┌────────
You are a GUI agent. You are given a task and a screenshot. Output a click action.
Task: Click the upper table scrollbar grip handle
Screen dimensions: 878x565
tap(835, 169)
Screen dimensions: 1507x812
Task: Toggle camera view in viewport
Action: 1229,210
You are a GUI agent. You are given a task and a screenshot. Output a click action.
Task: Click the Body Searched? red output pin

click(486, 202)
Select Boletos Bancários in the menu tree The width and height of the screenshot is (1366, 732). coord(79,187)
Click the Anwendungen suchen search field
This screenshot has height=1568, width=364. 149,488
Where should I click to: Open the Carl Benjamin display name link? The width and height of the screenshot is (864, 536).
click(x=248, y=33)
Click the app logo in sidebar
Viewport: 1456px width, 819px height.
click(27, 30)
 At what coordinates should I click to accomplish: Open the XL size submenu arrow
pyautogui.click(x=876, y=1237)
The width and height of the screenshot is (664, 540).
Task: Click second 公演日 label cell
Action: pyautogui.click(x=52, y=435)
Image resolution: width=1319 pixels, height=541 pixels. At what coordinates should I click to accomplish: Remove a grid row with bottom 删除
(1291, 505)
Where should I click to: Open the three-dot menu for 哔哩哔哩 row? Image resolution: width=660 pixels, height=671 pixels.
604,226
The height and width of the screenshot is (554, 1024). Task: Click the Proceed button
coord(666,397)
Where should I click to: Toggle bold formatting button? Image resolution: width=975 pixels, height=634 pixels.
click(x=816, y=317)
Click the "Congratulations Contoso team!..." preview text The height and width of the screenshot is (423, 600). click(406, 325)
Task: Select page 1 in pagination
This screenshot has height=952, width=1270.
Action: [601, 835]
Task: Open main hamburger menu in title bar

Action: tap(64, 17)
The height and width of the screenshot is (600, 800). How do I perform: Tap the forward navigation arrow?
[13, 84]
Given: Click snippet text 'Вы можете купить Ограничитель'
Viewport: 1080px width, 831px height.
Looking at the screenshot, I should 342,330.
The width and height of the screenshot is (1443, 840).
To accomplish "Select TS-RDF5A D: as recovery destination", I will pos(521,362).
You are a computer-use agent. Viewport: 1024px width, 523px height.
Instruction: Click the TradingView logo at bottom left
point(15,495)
└────────
## WHAT YOU SHOULD DO
All lines from the listing above that include "Select" should be shown.

## WRITTEN SOLUTION
Select Boletos Bancários in the menu tree The width and height of the screenshot is (1366, 732). coord(79,187)
Task: Select page 1 in pagination
To accomplish "Select TS-RDF5A D: as recovery destination", I will pos(521,362).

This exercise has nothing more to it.